Our paper, “Scalable Feature-Preserving Irregular Mesh Coding”, has been accepted for publication in Computer Graphics Forum and will be presented at the 2017 Eurographics conference in the session on Geometry Processing.
Illustration of the retriangulation step which preserves geometric features by creating the red edges when downsampling.
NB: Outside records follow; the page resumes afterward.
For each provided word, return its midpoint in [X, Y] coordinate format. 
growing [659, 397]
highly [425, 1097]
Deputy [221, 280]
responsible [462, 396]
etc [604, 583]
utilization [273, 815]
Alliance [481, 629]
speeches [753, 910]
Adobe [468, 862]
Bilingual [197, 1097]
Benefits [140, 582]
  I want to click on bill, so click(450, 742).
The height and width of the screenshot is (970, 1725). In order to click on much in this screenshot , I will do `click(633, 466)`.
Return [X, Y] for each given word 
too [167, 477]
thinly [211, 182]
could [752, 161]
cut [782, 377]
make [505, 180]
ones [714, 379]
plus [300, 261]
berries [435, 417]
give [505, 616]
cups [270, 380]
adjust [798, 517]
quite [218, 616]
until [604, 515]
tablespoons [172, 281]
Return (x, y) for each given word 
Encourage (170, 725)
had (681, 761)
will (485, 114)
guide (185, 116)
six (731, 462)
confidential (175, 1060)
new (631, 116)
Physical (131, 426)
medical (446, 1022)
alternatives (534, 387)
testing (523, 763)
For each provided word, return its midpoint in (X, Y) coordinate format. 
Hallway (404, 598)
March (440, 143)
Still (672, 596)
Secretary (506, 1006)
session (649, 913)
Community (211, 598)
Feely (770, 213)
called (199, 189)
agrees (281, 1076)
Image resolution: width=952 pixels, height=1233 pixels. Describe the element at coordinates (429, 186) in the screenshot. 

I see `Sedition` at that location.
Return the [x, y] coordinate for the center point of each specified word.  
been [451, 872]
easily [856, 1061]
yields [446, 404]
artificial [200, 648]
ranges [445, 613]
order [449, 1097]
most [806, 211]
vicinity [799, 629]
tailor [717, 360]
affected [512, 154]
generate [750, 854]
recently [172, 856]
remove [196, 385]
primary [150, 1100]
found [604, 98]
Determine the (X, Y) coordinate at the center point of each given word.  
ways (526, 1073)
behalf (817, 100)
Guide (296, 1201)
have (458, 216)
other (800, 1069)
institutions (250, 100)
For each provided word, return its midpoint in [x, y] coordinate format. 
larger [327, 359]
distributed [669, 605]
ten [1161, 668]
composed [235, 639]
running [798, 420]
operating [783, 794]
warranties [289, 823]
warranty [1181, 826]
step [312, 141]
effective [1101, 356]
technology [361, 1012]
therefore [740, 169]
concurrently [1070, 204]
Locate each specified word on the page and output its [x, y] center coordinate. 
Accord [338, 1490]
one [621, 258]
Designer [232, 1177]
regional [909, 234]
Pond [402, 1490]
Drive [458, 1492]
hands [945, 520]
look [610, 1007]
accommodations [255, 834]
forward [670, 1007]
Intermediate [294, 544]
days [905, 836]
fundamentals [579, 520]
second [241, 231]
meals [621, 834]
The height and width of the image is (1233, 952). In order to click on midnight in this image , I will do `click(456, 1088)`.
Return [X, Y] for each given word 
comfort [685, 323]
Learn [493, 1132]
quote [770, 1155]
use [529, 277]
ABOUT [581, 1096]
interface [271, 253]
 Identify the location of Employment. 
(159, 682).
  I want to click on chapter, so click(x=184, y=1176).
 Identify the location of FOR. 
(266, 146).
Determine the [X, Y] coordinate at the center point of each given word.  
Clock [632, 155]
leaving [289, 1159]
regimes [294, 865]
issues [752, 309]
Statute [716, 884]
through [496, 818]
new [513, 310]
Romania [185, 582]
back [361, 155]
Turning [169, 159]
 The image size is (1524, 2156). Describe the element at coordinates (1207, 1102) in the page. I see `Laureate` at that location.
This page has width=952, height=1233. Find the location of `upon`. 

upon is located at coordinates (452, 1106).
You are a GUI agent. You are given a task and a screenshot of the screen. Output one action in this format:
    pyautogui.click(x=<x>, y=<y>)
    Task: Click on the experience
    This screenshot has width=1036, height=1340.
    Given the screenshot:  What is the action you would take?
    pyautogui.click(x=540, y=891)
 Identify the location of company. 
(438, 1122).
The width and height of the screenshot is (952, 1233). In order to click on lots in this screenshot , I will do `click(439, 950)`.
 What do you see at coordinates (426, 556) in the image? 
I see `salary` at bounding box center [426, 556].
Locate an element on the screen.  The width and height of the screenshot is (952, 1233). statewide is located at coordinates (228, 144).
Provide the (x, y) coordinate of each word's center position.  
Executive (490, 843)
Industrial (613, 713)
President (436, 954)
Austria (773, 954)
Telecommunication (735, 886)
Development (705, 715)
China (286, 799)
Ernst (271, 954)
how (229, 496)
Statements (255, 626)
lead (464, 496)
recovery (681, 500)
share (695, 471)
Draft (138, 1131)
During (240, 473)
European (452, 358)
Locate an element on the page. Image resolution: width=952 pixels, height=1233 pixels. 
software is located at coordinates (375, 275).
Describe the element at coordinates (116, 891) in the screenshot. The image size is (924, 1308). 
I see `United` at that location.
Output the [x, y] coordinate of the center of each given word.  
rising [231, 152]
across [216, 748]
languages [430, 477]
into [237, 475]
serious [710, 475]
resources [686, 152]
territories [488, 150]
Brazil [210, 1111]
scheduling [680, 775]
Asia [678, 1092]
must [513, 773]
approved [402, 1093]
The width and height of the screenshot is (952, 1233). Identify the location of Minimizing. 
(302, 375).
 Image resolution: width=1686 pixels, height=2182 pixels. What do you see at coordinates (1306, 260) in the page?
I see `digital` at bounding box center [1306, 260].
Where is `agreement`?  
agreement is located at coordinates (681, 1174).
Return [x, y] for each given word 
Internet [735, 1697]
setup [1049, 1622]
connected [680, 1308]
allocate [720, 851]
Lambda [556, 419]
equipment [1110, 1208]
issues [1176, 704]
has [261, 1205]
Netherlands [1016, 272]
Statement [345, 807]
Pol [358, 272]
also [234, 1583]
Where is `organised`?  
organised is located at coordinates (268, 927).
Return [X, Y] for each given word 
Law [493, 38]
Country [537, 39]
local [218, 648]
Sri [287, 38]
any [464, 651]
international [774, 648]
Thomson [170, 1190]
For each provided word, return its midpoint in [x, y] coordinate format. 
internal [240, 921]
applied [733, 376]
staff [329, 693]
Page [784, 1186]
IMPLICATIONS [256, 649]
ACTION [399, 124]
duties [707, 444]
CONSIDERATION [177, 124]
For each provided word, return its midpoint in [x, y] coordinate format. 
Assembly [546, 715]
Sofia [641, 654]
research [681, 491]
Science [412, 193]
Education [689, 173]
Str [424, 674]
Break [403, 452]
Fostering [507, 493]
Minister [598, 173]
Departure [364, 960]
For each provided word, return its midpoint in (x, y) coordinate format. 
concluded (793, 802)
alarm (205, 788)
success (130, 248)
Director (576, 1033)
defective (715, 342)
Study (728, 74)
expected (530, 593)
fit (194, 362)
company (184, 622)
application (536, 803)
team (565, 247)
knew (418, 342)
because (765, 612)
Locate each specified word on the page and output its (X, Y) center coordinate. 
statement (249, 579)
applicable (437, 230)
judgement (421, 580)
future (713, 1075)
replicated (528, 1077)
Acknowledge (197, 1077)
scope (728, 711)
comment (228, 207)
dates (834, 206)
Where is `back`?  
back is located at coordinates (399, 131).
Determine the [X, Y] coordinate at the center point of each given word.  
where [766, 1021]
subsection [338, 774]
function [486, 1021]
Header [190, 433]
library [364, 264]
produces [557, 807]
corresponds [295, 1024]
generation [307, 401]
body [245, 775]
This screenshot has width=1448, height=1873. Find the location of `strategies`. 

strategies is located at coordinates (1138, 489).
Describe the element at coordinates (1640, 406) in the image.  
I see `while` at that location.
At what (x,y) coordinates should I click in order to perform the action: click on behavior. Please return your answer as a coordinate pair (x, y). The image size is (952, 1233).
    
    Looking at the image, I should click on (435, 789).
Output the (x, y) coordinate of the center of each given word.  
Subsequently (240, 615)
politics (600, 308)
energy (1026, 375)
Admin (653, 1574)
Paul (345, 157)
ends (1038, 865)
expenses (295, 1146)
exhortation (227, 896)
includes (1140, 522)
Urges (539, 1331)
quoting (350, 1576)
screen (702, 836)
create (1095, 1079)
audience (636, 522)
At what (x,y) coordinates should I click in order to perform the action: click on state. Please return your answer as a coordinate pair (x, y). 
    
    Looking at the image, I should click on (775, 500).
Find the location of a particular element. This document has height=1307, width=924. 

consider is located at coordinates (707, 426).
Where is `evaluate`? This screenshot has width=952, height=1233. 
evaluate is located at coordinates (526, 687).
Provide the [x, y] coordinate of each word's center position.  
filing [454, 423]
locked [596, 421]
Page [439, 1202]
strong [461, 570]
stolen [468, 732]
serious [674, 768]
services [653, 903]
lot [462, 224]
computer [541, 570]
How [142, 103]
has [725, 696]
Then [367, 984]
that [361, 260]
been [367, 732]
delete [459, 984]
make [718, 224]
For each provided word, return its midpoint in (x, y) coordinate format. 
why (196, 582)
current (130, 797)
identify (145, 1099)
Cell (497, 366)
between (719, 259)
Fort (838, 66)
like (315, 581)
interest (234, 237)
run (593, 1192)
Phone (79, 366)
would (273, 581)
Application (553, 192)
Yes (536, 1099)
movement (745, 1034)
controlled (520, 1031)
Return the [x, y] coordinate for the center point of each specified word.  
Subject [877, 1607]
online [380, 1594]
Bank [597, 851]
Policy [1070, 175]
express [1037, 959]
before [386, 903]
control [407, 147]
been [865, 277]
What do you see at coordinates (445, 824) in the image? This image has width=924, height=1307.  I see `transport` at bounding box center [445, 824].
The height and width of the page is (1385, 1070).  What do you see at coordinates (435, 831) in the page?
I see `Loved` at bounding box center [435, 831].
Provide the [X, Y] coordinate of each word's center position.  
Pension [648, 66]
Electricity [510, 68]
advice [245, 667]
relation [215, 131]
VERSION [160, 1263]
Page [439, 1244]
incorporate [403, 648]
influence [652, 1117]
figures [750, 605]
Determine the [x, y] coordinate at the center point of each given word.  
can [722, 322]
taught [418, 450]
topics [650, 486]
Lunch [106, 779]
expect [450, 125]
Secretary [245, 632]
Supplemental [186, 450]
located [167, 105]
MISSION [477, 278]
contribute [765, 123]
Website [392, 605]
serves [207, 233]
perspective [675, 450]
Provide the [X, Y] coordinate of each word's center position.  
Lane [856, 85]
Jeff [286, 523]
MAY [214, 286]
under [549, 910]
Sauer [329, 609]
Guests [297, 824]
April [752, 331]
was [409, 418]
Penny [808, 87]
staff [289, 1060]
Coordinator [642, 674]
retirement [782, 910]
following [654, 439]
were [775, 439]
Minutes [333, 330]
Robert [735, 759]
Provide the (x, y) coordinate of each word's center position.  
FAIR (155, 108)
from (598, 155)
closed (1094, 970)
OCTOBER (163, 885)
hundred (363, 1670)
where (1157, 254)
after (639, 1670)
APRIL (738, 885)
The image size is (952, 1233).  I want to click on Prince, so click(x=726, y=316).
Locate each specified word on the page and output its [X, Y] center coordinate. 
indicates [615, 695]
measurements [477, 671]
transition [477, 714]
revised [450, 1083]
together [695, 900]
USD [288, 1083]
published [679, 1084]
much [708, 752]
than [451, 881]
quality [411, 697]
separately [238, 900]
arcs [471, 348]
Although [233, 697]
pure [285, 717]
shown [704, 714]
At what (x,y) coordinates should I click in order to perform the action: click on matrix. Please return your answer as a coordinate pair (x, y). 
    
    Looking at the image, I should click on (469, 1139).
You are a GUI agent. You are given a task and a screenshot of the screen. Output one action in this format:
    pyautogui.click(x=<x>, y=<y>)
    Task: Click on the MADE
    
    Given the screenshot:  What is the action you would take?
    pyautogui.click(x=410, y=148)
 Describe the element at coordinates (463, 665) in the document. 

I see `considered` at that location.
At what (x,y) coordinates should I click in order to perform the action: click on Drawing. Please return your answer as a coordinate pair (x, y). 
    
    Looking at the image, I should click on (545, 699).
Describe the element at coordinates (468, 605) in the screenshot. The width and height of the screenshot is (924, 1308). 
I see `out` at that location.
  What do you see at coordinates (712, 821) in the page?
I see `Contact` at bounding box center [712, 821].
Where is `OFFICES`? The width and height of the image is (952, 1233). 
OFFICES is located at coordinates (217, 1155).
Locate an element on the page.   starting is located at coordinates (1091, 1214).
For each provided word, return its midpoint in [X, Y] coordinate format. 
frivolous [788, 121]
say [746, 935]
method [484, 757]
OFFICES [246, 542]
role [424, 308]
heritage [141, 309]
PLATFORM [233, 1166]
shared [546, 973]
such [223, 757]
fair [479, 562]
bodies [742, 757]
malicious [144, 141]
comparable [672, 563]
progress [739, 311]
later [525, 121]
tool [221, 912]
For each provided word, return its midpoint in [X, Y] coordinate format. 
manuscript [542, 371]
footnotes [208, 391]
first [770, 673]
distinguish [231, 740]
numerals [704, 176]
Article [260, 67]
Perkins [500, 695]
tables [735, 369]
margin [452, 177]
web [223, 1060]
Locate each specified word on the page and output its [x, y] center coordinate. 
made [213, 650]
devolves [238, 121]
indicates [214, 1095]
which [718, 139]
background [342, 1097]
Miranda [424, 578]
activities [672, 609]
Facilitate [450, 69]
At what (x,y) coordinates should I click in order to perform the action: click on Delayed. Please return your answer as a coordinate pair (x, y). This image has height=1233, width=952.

This paper presents a novel wavelet-based transform and coding scheme for irregular meshes. The transform preserves geometric features at lower resolutions by adaptive vertex sampling and retriangulation, resulting in more accurate subsampling and better avoidance of smoothing and aliasing artefacts. By employing octree-based coding techniques, the encoding of both connectivity and geometry information is decoupled from any mesh traversal order, and allows for exploiting the intra-band statistical dependencies between wavelet coefficients. Improvements over the state of the art obtained by our approach are three-fold: (1) improved rate-distortion performance over Wavemesh and IPR for both the Hausdorff and root mean square distances at low-to-mid-range bitrates, most obvious when clear geometric features are present while remaining competitive for smooth, feature-poor models; (2) improved rendering performance at any triangle budget, translating to a better quality for the same runtime memory footprint; (3) improved visual quality when applying similar limits to the bitrate or triangle budget, showing more pronounced improvements than rate-distortion curves.
Multiple resolutions of the Stanford Asian Dragon illustrating that, for high-resolution scans, lossy rates of 1-5 bits per vertex (bpv) suffice for visually qualitative rendering. Three lossy rates (a, b, c) are compared with the rendering of a lossless representation (d).